Valerie Tarico on the Psychology of (Political) Tribalism

Valerie Tarico on the Psychology of (Political) Tribalism October 17, 2018

Valerie Tarico is a psychologist whom I respect and whom I have shared book space within previous anthologies (the latest being Christianity in the Light of Science). I was recently party to a conversation by email that was concerning Kavanaugh and his selection, and with regard to the book The Russia Hoax: The Illicit Scheme to Clear Hillary Clinton and Frame Donald Trump by Greg Jarrett, which was being lauded.

Tarico opined, and she was spot on (reprinted with kind permission):

Funny, isn’t it, how the information coming out on the other side is similarly compelling.

I think that we are so consumed by our tribal filters that our ever-more-sophisticated ability to weave credible stories in the service of tribe exceeds our ability to see through them. More than ever, our starting assumptions dictate our conclusions, and the tangled web of evidence only serves to convince us that our presuppositions are right.  I find that even people who are able to take a dis-confirmatory approach in one area of thought seem to be unable to apply that same approach in other areas.

It’s all theology, [correpondent], and Jarrett is a modern-day theologian—or better said, an apologist.  And I don’t know how we rise above this.

Consider the fact that the Kavanaugh vote was almost exactly along party lines. What that says to me is this:  If one assumes that most people, including senators, actually give a shit about what’s true and want to think they are on the righteous side—and as a psychologist I do believe this, even about senators, then the tribal dynamics at play are so powerful that these same people are unable to weigh tribe-relevant evidence in any meaningful way.  If they were able to independently weigh evidence, then given a variety of life experiences and intellectual capacities and moral priorities one should expect a cluster of tribal agreement with some scatter on both sides.

Our sense of reality has always been socially constructed, with the scientific method of empiricism and falsification being one of the only effective alternatives to this—and even then only in the aggregate.  But the mechanisms of social persuasion, tribal boundary formation, and propaganda creation have evolved faster than our ability to defend against them.

To make matters worse, as the information age floods and overwhelms us, most of us are retreating from exposure to conflicting points of view. We largely encircle ourselves with a range of disagreement that feels tolerable—or a range of agreement that feels soothing. We find like-minded people with whom we can disagree about the small things.  In an age of media proliferation, self-selection into groups of like-minded people means that our starting differences lead us to consume non-overlapping information sources, each of which takes a set of events and runs them through an ideological filter, selectively highlighting aspects of the complicated whole that fit a specific and necessarily simplified narrative.

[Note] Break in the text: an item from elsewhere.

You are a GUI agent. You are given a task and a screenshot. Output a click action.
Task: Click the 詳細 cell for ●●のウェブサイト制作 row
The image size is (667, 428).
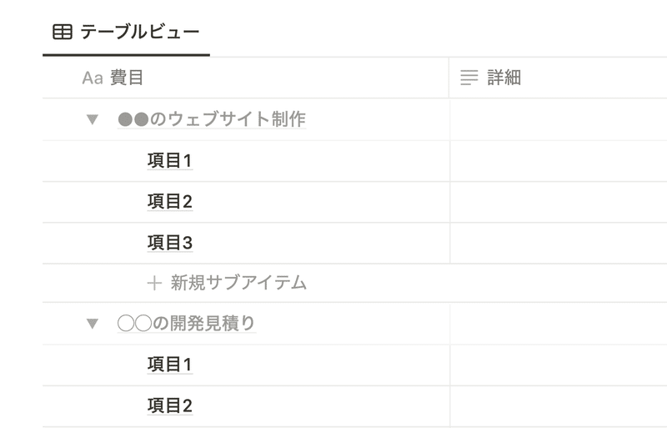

I sit on the left half of the political spectrum, primarily because I have tremendous regard for the power of the scientific method to help us separate reality from fiction, and the science of climate change suggests to me that it should be the core moral issue of our time. That said, my perception is that when it comes to reason and evidence, people on both sides of the spectrum are headed off of two remarkably similar precipices. Reality is far more complex than the cartoon versions of ourselves and our enemies that inhabit the stories we tell, be they religious or political.

As I said, I don’t know how we break out of this and get to the point that there is, again, corrective information flowing across the socio-political equivalent of a severed corpus collosum.  Past generations have sometimes accomplished that by beating each other into bloody exhaustion—literally. As a mother, and as someone who cares about wellbeing and suffering more broadly, I really hope we don’t have to go there.

This is something we all deal with, because we are all victim to this to lesser or greater degrees, but to a definite nonzero amount. As she says, the application of the scientific method and empiricism is one of the best tools we have to correct our positions and beliefs in light of constantly refined evidence.